Of all the justices, though, it was Justice Elena Kagan who I thought came through most clearly for us. For example, she said:

It’s not a statute about, well, in the aggregate, does this act disadvantage men versus women or women versus men. It’s a statute that … says, is a particular person being treated differently because of her sex? And here, Ms. Stephens was being treated differently because of her sex.… If she had not been assigned the sex at birth that she was assigned at birth, she would have been treated differently.

The gender of everyone in the courtroom felt very much in play, in a way I expect was unusual. As I sat there, I took comfort from seeing women in the audience who have done incredible work for gender justice, like Ria Tabacco Mar, Carmelyn Malalis, Chinyere Ezie, Laverne Cox, Louise Melling, Gillian Thomas and Aimee Stephens herself. The women justices were most active in challenging the arguments of the employers and the Trump administration. Pam Karlan, who represented the employees fired for being gay, was the only woman at any counsel table (where the people arguing the case and a few other lead lawyers for the party sit).
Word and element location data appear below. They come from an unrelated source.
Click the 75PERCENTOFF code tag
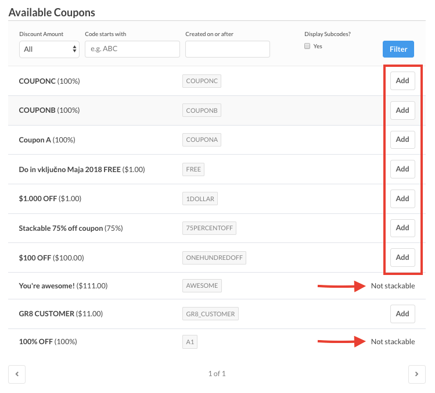This screenshot has height=393, width=435. [209, 228]
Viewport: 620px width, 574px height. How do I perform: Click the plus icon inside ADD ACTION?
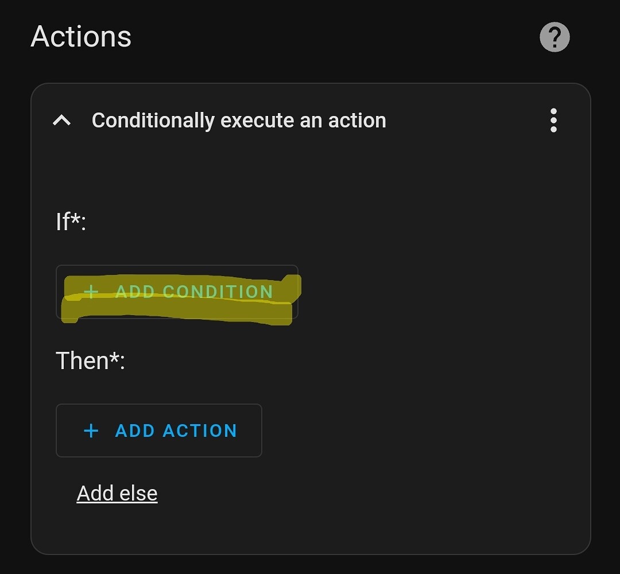click(x=91, y=431)
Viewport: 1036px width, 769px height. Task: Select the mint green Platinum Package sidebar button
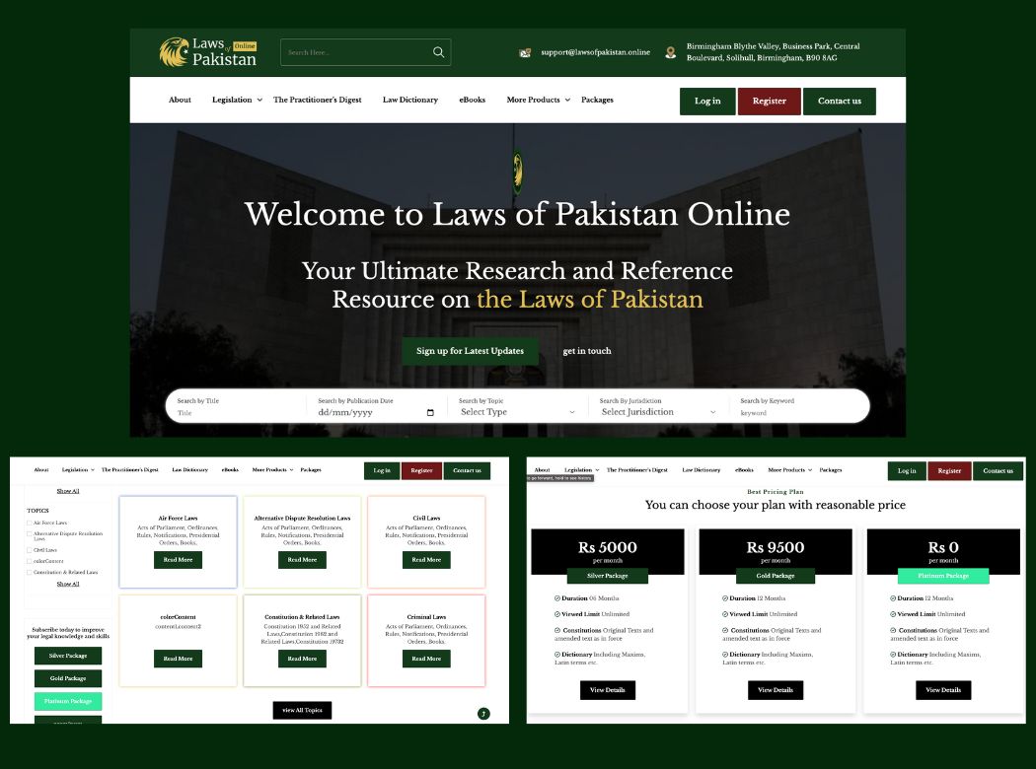[x=68, y=701]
Karlan got questions about whether sex-specific policies, like single-sex restrooms, are OK under the law. She pointed out that some differentiation in treatment based on sex is common and may cause no harm, like when Chief Justice John Roberts called her “Ms.” rather than “Mr.” When it was time for opposing counsel to speak, Roberts then pointedly avoided calling him “Mr.,” and opposing counsel placed special emphasis on calling Roberts “Mr. Chief Justice.” The audience laughed.
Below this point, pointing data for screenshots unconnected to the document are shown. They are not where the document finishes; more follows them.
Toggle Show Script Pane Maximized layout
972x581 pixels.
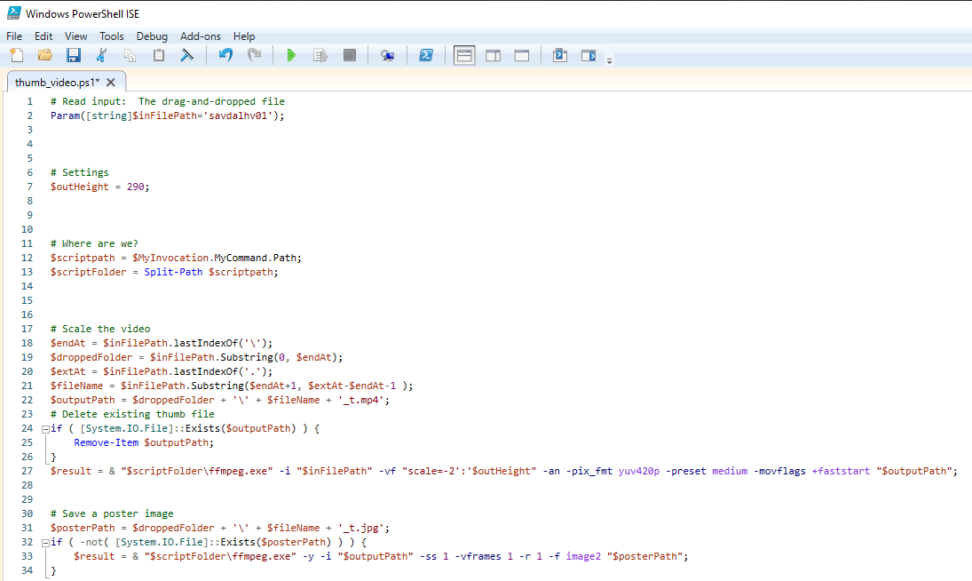point(522,55)
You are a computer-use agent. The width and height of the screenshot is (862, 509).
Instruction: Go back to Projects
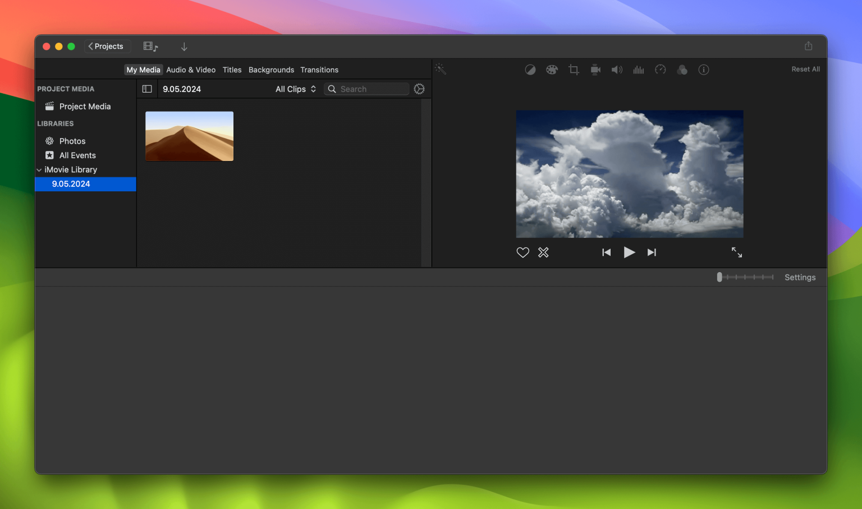point(107,46)
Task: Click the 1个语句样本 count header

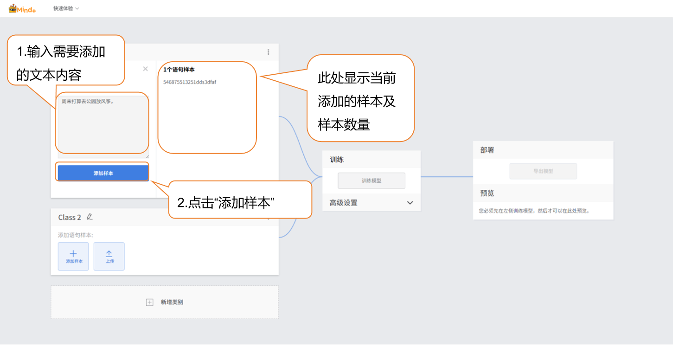Action: 179,70
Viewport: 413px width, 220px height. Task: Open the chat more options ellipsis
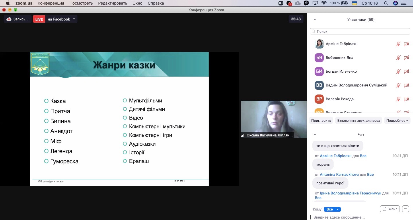tap(405, 209)
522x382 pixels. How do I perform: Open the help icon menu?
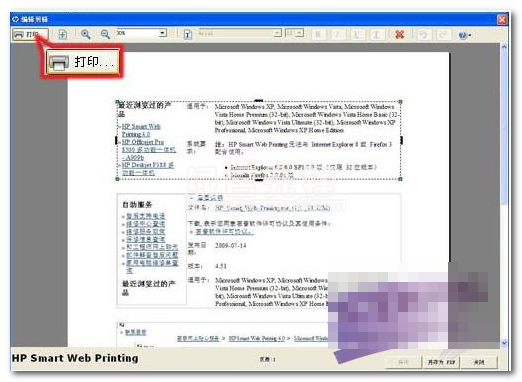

At one point, David Cole, who argued from our team for Stephens, pointed out that there were transgender men lawyers in the courtroom — meaning me and Chase Strangio — who were adhering to the dress code for men and who had used the men’s restroom, and yet the sky had not fallen.

Trans people were repeatedly misgendered, not only by counsel for the other side but also by the justices.

After all that, I was shaking with tension. It felt restorative to leave the courtroom with Aimee and hear supporters chanting: “We love you.”

While it is very difficult to predict, I am cautiously optimistic that we will win these cases. I’m more concerned about the next cases, where we will need to grapple more directly with the discomfort even some of the friendlier justices expressed about restrooms.

But the issue in these cases is just whether it is legal to fire people for being trans or LGBQ. Our arguments are simple and well-supported. The other side’s arguments are convoluted and unsupported. From the questions the more conservative justices were asking, I think even they may see that.

We won’t find out for sure for months (the decision will likely come out some time between January and June). But win or lose, we have a long way to go. I still recommend all the actions I recommended before the argument. I also recommend picking up a copy of Queering Sexual Violence and The Revolution Starts at Home, and making sure all survivors have the support we want and need.

We’re not going to stand for it. Are you?